Implementing metropolitan transit infrastructure capable of dealing with increasing population sizes remains a priority for governments at local, state and federal levels.
Australia’s biggest city is leading by example with the Sydney Metro project, which promises to increase the capacity of train services entering the CBD by up to 60 per cent when it opens in 2024. The city’s north-west region will be connected to the CBD via a new tunnel under Sydney Harbour (only the city’s second harbour rail crossing) and the creation of new metro stations in the city centre. The new service will then continue south-west as far as Bankstown. Altogether, the project will deliver 31 metro stations and more than 66km of new metro rail.

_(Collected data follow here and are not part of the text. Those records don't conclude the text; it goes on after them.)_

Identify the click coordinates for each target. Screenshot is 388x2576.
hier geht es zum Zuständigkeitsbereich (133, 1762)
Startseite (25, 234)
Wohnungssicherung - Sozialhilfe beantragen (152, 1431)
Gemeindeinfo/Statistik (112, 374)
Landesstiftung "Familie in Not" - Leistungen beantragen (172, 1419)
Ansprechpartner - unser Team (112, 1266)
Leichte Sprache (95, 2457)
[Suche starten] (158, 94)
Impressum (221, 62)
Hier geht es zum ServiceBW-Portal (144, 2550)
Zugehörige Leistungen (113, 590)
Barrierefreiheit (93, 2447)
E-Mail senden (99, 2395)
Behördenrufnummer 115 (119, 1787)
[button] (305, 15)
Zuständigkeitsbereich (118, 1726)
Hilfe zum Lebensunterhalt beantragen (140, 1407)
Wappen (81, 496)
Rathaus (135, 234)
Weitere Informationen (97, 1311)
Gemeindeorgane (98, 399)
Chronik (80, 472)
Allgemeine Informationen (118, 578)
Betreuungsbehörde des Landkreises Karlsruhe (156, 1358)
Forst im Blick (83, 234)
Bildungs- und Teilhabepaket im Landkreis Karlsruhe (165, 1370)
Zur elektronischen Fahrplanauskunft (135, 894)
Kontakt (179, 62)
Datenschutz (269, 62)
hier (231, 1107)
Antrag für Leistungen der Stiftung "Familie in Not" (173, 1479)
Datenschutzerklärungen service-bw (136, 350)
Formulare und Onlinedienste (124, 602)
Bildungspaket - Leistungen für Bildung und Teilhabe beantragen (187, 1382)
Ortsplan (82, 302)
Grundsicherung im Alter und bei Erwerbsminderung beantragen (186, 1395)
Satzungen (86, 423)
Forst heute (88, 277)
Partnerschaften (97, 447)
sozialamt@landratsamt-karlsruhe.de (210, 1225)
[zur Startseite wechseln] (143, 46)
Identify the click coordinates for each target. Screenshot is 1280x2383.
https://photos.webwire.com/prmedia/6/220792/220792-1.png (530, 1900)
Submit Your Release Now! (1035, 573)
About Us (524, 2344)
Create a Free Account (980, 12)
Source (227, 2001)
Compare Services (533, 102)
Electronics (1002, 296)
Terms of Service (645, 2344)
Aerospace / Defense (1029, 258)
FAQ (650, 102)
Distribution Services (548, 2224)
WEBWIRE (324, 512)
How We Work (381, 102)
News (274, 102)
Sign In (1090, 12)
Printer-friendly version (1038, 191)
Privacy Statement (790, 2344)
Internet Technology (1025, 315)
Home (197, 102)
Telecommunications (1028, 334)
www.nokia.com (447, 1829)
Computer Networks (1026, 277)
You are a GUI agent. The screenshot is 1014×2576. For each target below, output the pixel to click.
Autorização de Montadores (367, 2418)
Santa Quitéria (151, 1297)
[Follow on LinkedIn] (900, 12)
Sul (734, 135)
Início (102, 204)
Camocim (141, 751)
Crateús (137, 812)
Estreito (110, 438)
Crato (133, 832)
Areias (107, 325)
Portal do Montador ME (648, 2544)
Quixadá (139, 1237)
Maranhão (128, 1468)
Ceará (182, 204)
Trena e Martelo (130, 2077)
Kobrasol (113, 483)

Sydney’s west is its demographic heartland and where demand for improved transport services is most keen. The Metro West project is preparing for the 420,000 people expected to move into the corridor between central Sydney and greater Parramatta over the next two decades. The initiative will effectively double the rail capacity in the corridor, transforming communities and creating new ones. In Melbourne, the Metro Tunnel Project will take busy train lines under the city and the High Capacity Trains Project will deliver 65 high-capacity metro trains capable of carrying 20 per cent more passengers than existing trains. And Perth and Brisbane are getting in on the act with their METRONET and Cross River Rail projects respectively, which will reduce road congestion and meet the future planning needs of both cities.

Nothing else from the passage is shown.